A successful result is a JSON object with the following properties:

  • protocols (required): an array of OpenTF provider API versions that the provider supports, in the same format as for List Available Versions.

    While this property is optional when listing available options, it is required for describing an individual provider package so that OpenTF CLI can avoid downloading a package that will not be compatible with it.

  • os (required): this must echo back the os parameter from the request.

  • arch (required): this must echo back the arch parameter from the request.

  • filename (required): the filename for this provider's zip archive as recorded in the "shasums" document, so that OpenTF CLI can determine which of the given checksums should be used for this specific package.

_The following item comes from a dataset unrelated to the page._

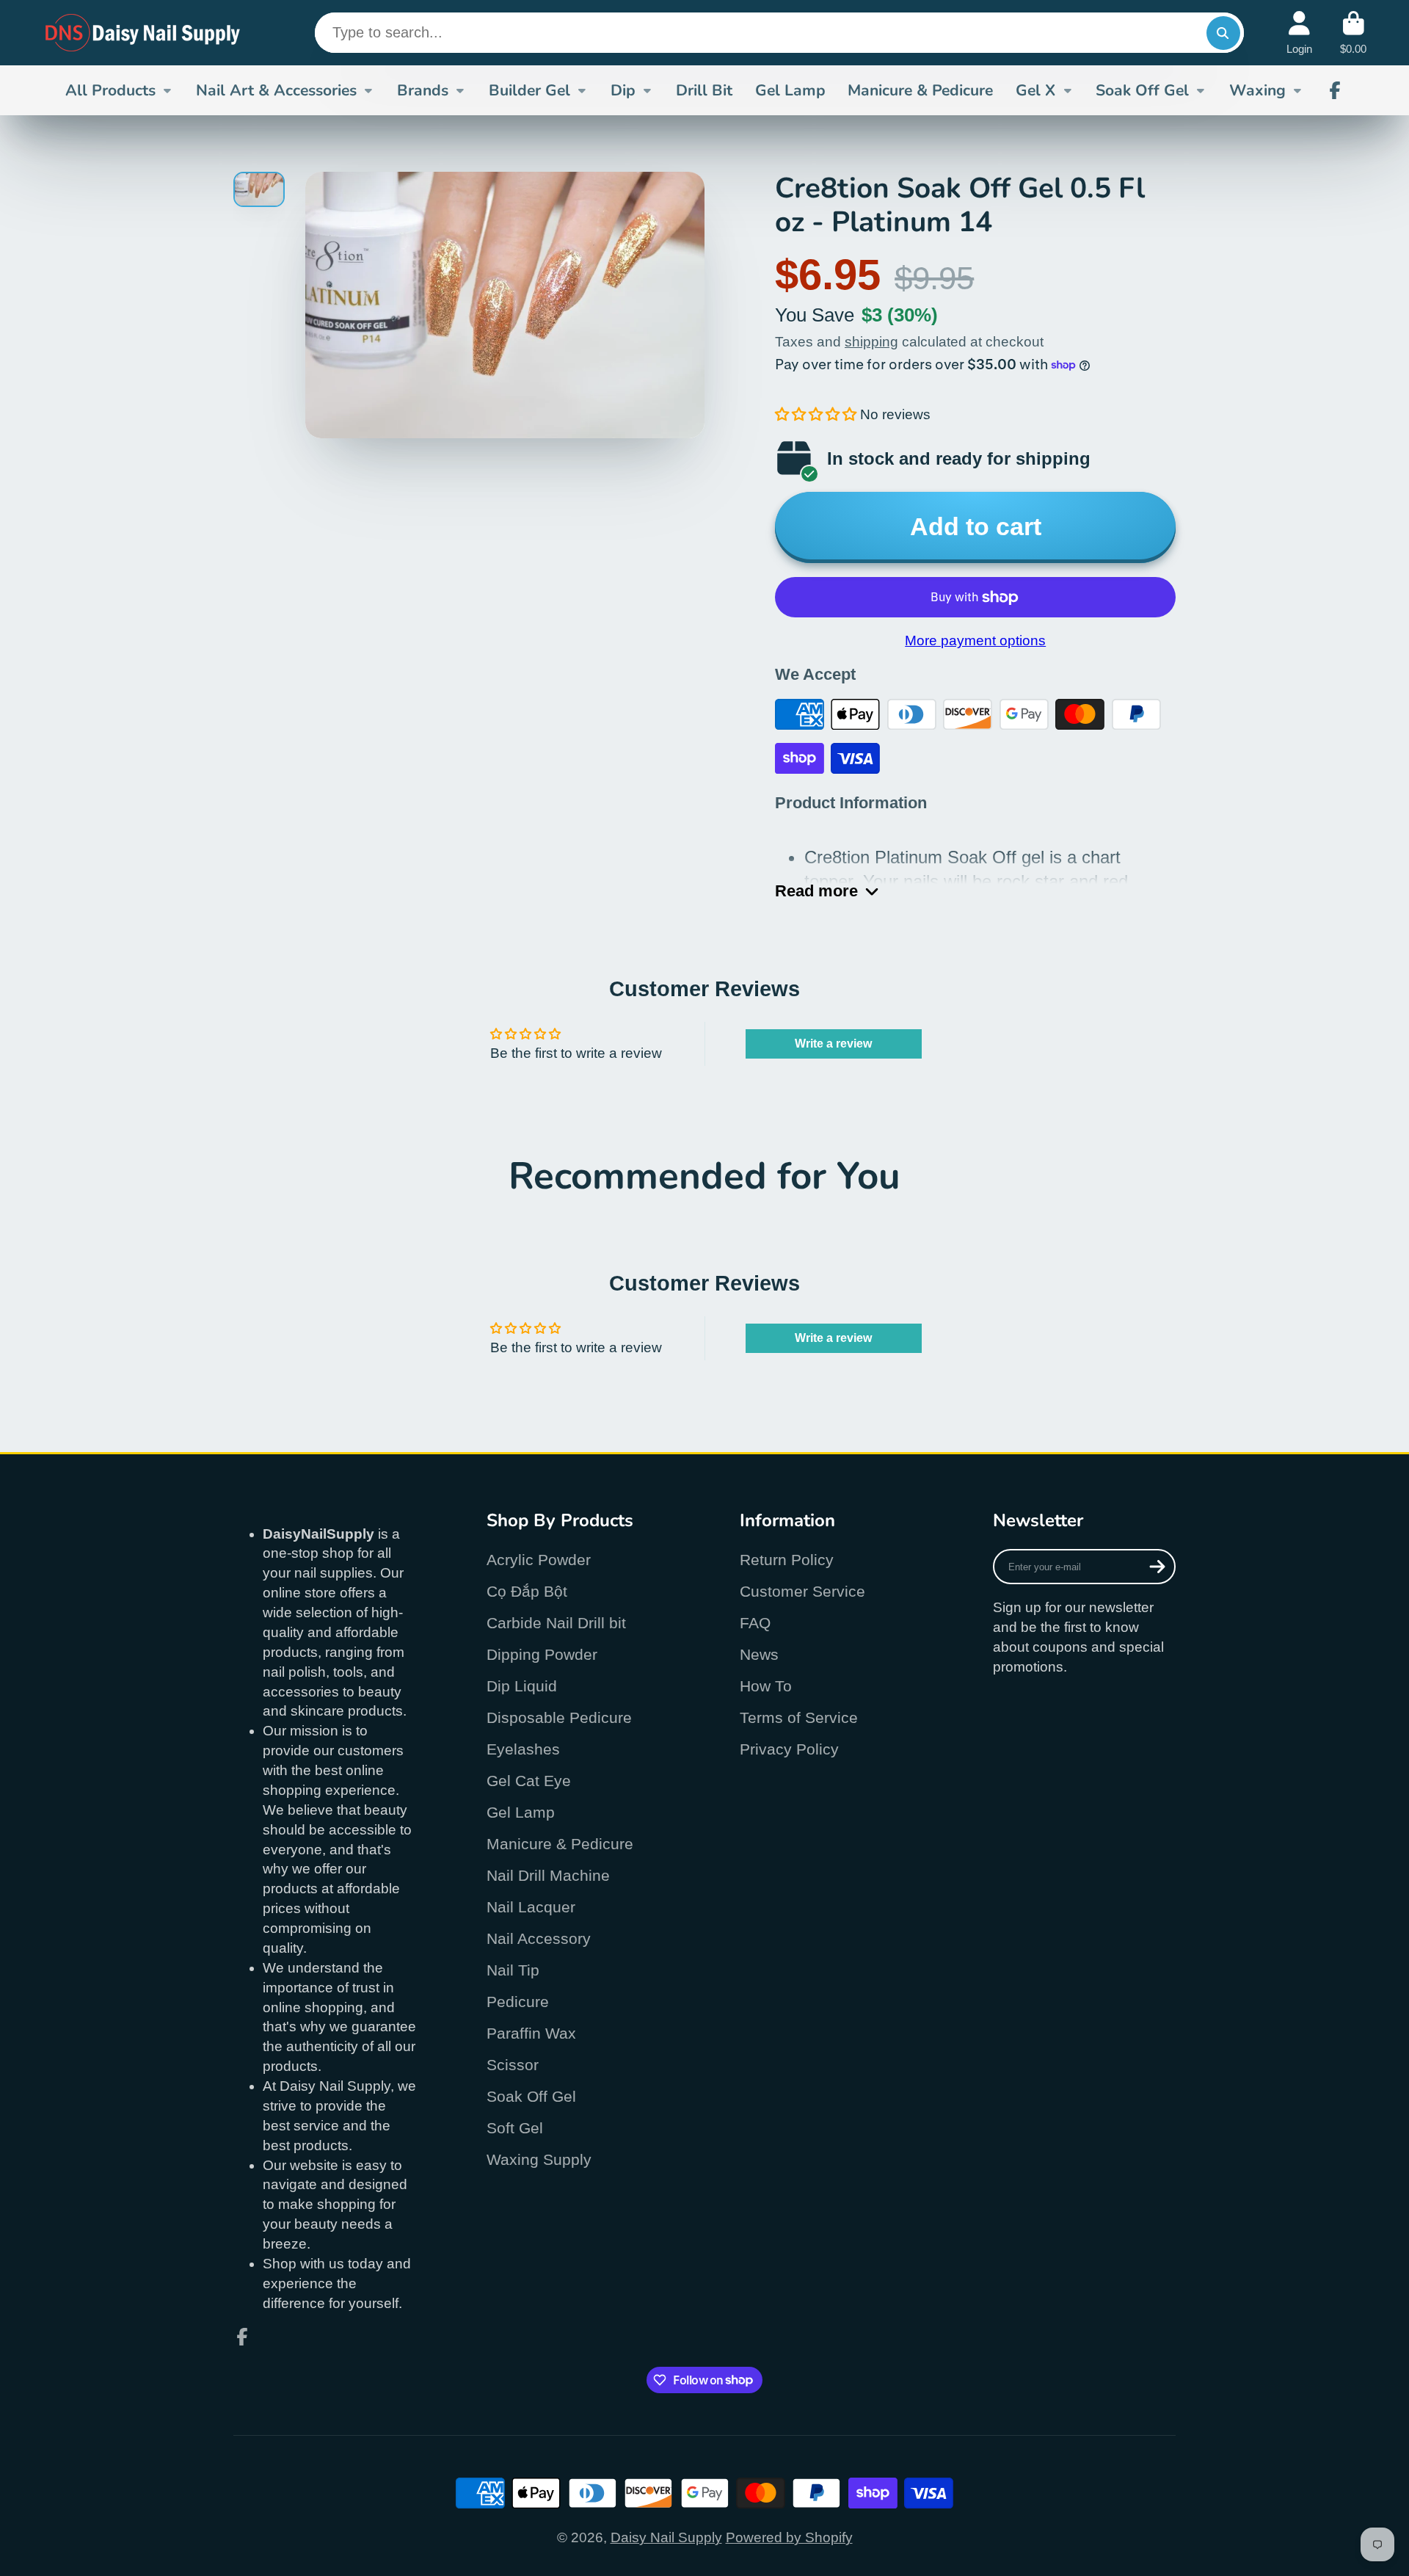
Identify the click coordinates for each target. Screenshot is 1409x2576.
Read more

  • download_url (required): a URL from which OpenTF can retrieve the provider's zip archive. If this is a relative URL then it will be resolved relative to the URL that returned the containing JSON object.

  • shasums_url (required): a URL from which OpenTF can retrieve a text document recording expected SHA256 checksums for this package and possibly other packages for the same provider version on other platforms.

    The indicated document must be in the format generated by the sha256 command available on many Unix systems, with one entry recording the same filename given in the filename property (case sensitive).

  • shasums_signature_url (required): a URL from which OpenTF can retrieve a binary, detached GPG signature for the document at shasums_url, signed by one of the keys indicated in the signing_keys property.

  • shasum (required): the SHA256 checksum for this provider's zip archive as recorded in the shasums document.

  • signing_keys (required): an object describing signing keys for this provider package, one of which must have been used to produce the signature at shasums_signature_url. The object has the following nested properties:

    • gpg_public_keys (required): an array of objects, each describing one GPG signing key that is allowed to sign the checksums for this provider version. At least one element must be included, representing the key that produced the signature at shasums_signature_url. These objects have the following nested properties:

      • key_id (required): uppercase-hexadecimal-formatted ID for this GPG key

      • ascii_armor (required): an "ascii-armor" encoding of the public key associated with this GPG key.

Return 404 Not Found to signal that the given provider version isn't available for the requested operating system and/or architecture. OpenTF CLI will only attempt to download versions that it has previously seen in response to List Available Versions.